Saya tidak tahu apa definisi kaya. Ini adalah kakek saya:
Eyang Kakung (kakek) dan eyang Putri (nenek) di depan Morris hitam mereka. Ayah ada di pelukan nenek. Foto ini diambil sekitar tahun 1936. Saat itu ia juga mempunyai piano di rumahnya. Bahkan nenek saya bisa mengemudi tahun itu. Kakek saya Kasman Surawidjaja, putra Surawidjaja Wedana Purwokerto, bekerja sebagai pengawas sekolah negeri di tingkat kabupaten. Gaji bulanannya saat itu adalah 250 F, setara dengan 50 sen beras (itu cerita ayah saya, mungkin perlu dicek kembali nilai tukarnya).
Apakah kakek saya kaya raya?
Tunggu dulu, jaman itu ada yang namanya Ngenger. itu adalah istilah dalam bahasa jawa. Dalam bahasa Indonesia, pengertian yang lebih luas kurang lebih adalah berbagi apartemen/tempat tinggal dengan orang lain (biasanya saudara) yang bukan merupakan orang tua kandung yang lebih kompeten secara posisi dan finansial. Hampir seluruh pengeluaran ditanggung oleh orang yang bepergian, makanan dan minuman, biaya pendidikan, termasuk mencari pekerjaan bahkan mencari jodoh.

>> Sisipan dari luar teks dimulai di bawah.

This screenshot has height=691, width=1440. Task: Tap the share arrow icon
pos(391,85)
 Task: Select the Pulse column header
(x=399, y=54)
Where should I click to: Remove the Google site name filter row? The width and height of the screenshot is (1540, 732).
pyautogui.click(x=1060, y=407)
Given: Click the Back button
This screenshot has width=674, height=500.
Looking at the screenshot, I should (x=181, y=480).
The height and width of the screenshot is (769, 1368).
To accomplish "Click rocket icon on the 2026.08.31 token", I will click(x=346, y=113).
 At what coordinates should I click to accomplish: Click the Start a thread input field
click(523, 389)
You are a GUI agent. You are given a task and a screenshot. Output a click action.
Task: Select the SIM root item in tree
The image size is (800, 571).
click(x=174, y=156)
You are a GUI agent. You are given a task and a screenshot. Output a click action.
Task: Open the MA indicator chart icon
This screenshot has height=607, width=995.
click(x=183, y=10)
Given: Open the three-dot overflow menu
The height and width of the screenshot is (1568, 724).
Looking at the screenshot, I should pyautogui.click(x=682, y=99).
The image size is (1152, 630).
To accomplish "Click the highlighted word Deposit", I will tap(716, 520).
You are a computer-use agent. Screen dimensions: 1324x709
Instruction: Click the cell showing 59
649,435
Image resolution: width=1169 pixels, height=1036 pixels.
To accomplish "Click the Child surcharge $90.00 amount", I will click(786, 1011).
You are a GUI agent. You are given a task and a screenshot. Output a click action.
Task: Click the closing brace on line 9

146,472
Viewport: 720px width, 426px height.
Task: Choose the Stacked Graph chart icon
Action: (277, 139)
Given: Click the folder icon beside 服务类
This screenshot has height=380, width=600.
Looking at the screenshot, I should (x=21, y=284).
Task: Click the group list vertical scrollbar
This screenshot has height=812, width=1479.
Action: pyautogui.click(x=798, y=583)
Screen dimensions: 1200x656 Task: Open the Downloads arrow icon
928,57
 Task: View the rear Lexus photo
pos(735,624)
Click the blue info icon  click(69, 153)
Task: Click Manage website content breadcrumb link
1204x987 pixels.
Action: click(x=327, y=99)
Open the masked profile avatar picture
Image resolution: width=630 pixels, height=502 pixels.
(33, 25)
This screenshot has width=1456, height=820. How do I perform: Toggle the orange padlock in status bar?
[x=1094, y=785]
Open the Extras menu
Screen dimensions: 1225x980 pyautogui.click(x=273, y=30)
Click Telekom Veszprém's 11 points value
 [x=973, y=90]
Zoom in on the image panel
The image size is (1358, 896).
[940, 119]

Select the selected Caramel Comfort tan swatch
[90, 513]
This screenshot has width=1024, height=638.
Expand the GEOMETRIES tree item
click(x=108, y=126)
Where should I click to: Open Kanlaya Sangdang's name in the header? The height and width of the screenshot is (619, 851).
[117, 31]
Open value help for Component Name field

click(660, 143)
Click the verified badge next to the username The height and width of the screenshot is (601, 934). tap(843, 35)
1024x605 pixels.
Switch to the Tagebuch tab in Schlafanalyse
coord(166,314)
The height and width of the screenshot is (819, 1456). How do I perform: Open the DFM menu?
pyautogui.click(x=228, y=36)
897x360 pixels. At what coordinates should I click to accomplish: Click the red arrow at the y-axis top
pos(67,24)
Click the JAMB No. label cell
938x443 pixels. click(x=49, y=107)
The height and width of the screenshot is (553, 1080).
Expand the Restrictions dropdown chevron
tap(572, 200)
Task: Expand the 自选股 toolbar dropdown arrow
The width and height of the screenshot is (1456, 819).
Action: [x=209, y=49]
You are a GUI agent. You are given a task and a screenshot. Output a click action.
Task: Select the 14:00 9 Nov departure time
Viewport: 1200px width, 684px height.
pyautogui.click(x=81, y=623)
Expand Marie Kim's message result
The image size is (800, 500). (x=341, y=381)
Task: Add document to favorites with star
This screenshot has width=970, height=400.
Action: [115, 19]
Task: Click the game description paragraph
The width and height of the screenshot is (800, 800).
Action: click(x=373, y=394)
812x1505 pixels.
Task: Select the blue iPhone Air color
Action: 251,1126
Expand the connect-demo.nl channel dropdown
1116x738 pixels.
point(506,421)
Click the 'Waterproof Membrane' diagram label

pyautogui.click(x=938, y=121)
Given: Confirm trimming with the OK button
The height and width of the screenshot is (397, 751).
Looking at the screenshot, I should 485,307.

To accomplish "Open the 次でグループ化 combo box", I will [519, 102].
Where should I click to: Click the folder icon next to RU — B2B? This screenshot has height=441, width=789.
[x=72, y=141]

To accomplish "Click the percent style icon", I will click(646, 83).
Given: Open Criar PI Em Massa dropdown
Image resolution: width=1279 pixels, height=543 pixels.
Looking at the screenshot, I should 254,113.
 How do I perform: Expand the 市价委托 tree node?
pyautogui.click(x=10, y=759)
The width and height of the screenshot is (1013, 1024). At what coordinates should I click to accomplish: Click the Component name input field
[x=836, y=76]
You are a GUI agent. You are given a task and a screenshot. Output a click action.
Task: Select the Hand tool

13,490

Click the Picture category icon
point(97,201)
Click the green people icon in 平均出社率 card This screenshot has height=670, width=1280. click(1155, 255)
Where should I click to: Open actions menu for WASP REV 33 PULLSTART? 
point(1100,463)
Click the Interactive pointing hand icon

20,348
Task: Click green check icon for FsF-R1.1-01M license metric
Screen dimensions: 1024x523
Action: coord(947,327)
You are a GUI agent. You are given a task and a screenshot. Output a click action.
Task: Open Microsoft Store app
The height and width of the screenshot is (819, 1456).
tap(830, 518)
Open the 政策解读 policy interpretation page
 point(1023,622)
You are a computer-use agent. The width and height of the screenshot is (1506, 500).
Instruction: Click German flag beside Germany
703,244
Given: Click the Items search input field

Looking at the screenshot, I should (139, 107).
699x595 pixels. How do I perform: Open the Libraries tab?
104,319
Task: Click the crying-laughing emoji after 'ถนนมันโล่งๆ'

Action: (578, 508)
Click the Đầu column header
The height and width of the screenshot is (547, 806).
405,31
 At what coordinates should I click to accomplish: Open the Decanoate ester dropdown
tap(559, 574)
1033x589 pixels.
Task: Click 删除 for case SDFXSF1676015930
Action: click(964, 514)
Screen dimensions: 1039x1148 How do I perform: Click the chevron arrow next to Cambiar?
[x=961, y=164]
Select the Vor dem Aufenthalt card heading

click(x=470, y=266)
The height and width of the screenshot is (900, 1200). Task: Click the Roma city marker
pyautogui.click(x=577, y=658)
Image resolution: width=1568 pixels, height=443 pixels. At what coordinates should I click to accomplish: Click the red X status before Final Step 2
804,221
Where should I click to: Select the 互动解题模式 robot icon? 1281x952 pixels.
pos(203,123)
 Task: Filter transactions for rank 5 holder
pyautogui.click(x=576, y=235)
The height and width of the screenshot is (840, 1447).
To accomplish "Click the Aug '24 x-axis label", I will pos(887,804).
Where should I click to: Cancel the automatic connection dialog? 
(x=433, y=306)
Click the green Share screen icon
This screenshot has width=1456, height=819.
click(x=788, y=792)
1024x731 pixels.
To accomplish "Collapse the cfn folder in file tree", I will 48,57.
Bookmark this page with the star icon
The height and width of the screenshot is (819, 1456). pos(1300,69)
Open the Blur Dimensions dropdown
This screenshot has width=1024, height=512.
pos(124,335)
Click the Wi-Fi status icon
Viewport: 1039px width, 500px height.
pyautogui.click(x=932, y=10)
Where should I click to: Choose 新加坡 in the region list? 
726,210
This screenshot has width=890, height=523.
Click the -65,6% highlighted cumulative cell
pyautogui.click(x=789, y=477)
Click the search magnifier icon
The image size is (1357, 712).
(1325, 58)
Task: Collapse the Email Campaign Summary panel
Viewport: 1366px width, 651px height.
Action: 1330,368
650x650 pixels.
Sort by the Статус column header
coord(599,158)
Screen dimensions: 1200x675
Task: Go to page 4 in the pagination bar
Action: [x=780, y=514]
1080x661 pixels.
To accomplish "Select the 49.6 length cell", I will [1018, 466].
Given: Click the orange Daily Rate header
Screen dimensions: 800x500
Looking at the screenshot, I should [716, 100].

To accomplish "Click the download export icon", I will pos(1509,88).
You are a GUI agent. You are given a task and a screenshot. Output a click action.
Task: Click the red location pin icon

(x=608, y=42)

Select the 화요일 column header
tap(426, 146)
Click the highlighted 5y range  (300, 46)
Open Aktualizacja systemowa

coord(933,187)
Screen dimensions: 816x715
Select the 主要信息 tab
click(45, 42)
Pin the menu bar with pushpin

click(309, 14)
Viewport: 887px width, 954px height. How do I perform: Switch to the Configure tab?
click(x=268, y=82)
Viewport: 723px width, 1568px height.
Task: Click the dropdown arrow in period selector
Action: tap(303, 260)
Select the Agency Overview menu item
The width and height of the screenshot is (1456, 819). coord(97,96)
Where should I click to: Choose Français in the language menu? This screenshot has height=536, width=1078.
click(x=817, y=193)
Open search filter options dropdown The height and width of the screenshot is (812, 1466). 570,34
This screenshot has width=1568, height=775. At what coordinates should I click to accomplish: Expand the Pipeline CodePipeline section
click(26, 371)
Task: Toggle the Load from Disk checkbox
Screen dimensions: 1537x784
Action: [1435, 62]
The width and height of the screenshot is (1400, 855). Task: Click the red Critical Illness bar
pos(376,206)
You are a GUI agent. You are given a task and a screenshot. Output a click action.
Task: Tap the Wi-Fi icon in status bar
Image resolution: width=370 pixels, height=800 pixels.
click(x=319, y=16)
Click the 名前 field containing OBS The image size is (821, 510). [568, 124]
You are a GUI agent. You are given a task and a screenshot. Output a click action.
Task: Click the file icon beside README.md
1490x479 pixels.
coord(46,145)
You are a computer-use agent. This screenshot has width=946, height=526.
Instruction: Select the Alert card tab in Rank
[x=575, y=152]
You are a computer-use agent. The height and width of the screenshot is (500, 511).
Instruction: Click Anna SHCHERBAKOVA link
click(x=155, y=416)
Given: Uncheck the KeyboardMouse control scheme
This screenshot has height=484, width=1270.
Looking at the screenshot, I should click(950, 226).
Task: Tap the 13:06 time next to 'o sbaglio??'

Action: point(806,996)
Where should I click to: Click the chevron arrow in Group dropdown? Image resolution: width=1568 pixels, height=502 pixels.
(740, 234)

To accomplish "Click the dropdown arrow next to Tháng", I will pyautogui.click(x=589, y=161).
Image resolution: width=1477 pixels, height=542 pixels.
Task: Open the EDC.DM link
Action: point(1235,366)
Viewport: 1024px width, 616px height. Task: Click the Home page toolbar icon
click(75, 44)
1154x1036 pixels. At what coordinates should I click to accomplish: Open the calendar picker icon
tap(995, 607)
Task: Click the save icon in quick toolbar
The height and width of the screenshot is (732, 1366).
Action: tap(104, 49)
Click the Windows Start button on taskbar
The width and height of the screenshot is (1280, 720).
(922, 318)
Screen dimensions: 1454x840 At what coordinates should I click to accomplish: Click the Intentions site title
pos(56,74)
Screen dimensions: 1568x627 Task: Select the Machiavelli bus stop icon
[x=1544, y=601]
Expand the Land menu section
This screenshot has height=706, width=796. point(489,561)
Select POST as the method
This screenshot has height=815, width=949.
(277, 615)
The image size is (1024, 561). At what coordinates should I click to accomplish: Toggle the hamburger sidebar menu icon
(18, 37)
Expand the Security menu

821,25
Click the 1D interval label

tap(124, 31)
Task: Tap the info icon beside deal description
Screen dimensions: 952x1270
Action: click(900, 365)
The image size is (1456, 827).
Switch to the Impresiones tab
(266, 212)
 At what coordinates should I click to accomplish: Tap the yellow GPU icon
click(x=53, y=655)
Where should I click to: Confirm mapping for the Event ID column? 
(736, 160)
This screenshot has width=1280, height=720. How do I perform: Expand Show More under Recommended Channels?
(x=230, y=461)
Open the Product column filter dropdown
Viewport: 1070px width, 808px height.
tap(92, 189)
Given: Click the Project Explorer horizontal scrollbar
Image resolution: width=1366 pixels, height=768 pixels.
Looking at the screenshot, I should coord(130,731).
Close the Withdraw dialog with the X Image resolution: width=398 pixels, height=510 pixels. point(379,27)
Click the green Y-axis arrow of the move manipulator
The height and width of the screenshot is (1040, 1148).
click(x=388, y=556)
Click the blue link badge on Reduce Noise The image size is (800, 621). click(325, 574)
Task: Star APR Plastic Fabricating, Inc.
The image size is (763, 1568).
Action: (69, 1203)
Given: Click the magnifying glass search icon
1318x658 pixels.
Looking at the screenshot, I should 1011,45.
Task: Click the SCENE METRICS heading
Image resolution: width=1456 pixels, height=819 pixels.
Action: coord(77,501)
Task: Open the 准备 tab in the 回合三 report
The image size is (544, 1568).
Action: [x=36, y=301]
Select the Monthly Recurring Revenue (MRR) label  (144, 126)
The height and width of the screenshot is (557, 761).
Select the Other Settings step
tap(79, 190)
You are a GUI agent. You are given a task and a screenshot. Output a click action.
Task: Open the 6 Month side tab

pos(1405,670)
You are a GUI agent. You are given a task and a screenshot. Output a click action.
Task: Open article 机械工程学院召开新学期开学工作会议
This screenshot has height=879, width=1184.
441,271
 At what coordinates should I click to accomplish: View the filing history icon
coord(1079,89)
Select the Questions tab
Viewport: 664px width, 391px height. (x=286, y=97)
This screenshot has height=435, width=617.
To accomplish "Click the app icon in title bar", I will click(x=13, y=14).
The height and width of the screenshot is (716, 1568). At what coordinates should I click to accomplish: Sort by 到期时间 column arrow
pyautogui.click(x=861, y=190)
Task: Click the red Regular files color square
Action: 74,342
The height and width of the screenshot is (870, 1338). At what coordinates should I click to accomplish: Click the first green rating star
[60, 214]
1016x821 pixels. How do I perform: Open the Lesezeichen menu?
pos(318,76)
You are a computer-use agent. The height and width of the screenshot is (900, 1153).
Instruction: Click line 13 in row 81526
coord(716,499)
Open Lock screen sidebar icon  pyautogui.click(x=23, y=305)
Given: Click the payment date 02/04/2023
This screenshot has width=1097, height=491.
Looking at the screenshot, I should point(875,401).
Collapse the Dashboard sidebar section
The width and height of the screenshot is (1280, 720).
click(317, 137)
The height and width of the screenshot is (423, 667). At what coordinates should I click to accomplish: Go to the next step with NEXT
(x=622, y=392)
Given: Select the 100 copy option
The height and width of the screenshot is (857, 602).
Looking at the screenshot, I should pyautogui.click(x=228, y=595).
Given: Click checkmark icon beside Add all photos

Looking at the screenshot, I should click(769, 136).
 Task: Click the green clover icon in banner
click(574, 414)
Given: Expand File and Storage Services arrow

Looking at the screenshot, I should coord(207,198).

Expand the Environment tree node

Dulu, ngenger adalah hal yang lumrah. Kakek saya tinggal dan puluhan kerabat tinggal. Ayahku juga sama. Saat saya masih kecil, rekor terbesar adalah menghidupi lima belas orang (termasuk anak istri) sekaligus. Meskipun rumah kami tidak terlalu besar dan ayah, meskipun tidak miskin, juga tidak terlalu kaya. Tapi sejauh ini saya belum pernah mendengar dia mengeluh. Sama halnya dengan kakek.
Cerita yang sama:
Margono Djojohadikusumo dalam biografinya “Kenangan Tiga Era” mengatakan, meski gaji ayahnya, Asisten Jaksa Banyuma Hendrokusumo, cukup tinggi, namun kehidupan keluarganya sangat sederhana. Pakaian yang dikenakan Margono sangat terbatas, hampir semuanya terlalu kecil atau terlalu besar, warisan dari kakak perempuannya. Ayahnya bahkan tidak pernah sarapan, melainkan minum teh untuk menghemat uang. Sebab, jumlah anggota keluarga banyak dan kebutuhannya harus dipenuhi. Margono mencontohkan, dulu jumlahnya 40 orang. Ayahnya bahkan berhutang uang kepada hiu untuk itu. Konsep keluarga dalam tradisi Jawa (waktu itu) sungguh luas. Tidak terbatas pada keluarga inti, jadi kalau ada sanak saudara yang menduduki jabatan di pemerintahan, sanak saudara dari mana saja datang untuk tinggal.
Mungkin sekarang berbeda, masyarakat lebih memikirkan keuangan dan privasi. Saya tidak bisa membayangkan ada orang yang langsung mengajak kerabat jauh untuk tinggal bersama mereka selama beberapa tahun dan mengajukan banyak pertanyaan untuk membayarnya.